Have a week, DeMarcus Cousins! Earlier this month, Sacramento Bee columnist Andy Furillo wrote a column about a lawsuit filed against Cousins and teammate Matt Barnes, over an alleged incident at a night club in November. In the column, Furillo wrote about Cousins’ brother (there’s a joke about Kentucky, where Cousins went to school, in there somewhere, but I digress) was tased inside of a night club. Furillo follows in the footsteps of the Sac Bee’s Aileen Voisin, easily the worst, most trollish columnist I’ve ever read. The Furillo column set off this incredible series of events:
- The next time Cousins saw Furillo in the locker room, he berated him and stood over him.
- That incident was caught on video, and the Sacramento Bee took the liberty of creating the following video (it won’t embed, but you should watch) of other incidents from over the years they describe as Cousins “bullying” Sacramento media, along with a letter from the Bee’s executive editor about Cousins. The Bee, clearly, was declaring war.
- Cousins was fined $50,000 and then issued an apology, mentioning a number of people and organizations – but not Furillo or the Bee.
- On Tuesday, Cousins torched the Portland Trailblazers for 55 points. With the score tied and 35 seconds left in the game, Cousins scored go-ahead bucket and was fouled. Cousins reacted by stomping over to the Blazers bench. At that point his mouthpiece came flying out and landed at the feet of the Blazers players. Whether he spit it out or it came out because he was yelling things that would make even the hippest grandmother blush, is unclear. See for yourself:
- The referee saw the result, believed Cousins threw his mouthpiece, and gave him a technical foul. It was Cousins’ second of the game, and he was thus ejected. Cousins went to the locker room, saying later he was looking for something to destroy. In the meantime, the referees conferred, determining Cousins did not throw the mouthpiece (an automatic technical), and thus rescinded the technical foul. The announcement was made, the crowd went nuts, Cousins came storming back onto the court, hit the free throw for his 55th point and the 3-point lead, and the Kings won. Incredible!

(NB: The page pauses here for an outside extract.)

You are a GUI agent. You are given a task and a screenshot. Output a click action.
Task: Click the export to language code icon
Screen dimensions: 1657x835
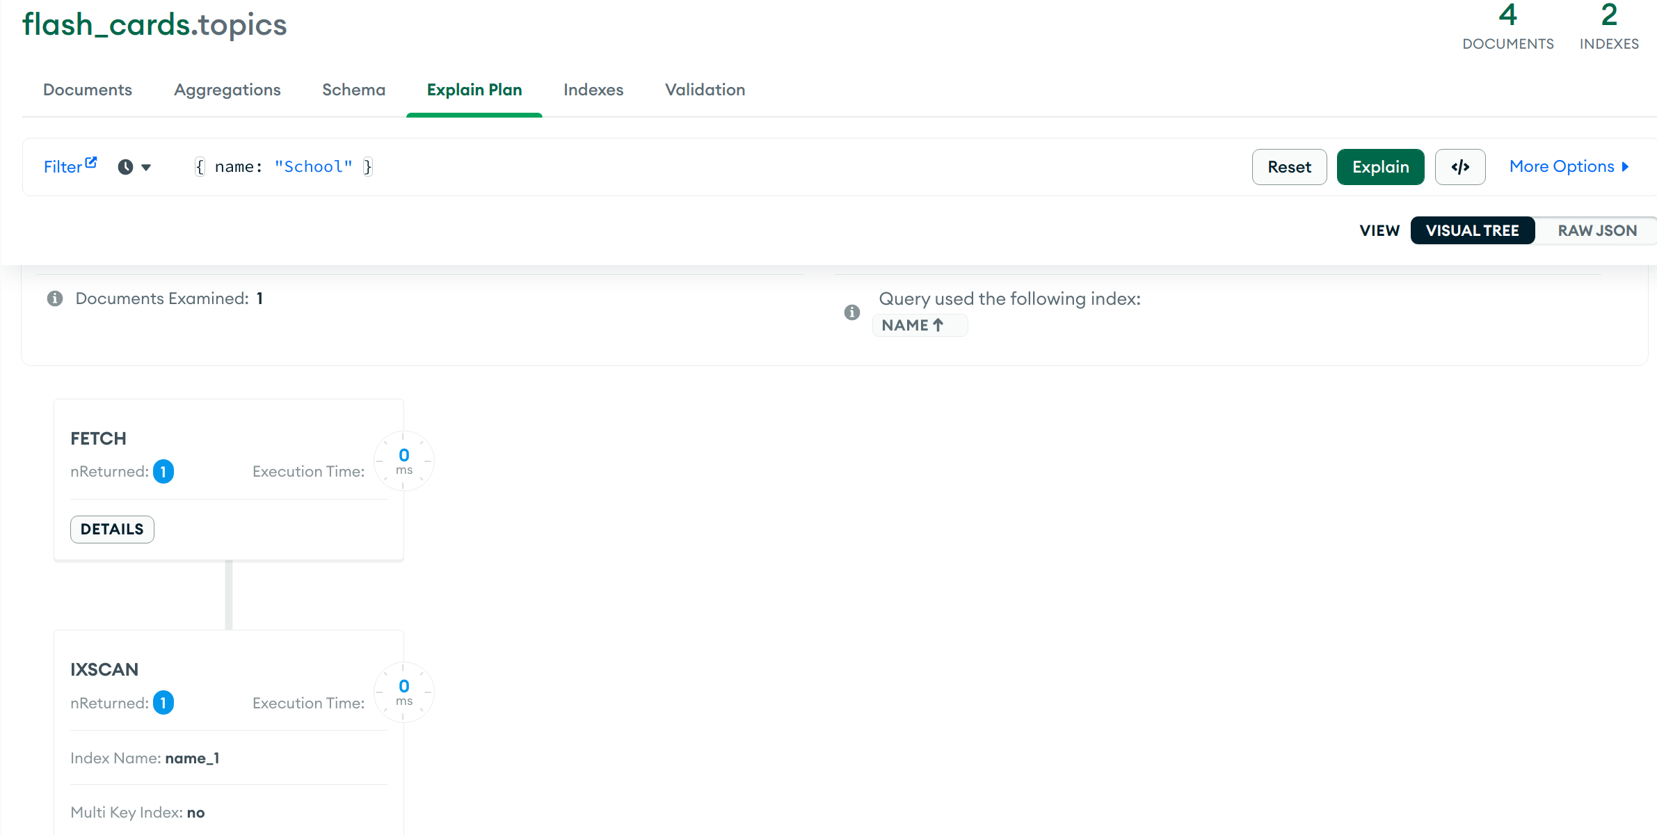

- Moments later, in his post-game on-court interview, Cousins went in on what he believes is unfair treatment from referees (a little odd considering the unprecedented step of un-ejecting an ejected player, but generally speaking I’m with him) and moreso on Blazers’ whiny punk Meyers Leonard. Here’s the interview:
- Meyers has been pumping himself as a defensive stopper, and Cousins was understandably emotional about the un-ejection and dropping a double-nickle on Leonards’ head. After the game, Meyers whined about Cousins’ behavior, not realizing this is sports and we want to be entertained. Meyers obviously had some overprotective parents. He looks like he’s going to cry.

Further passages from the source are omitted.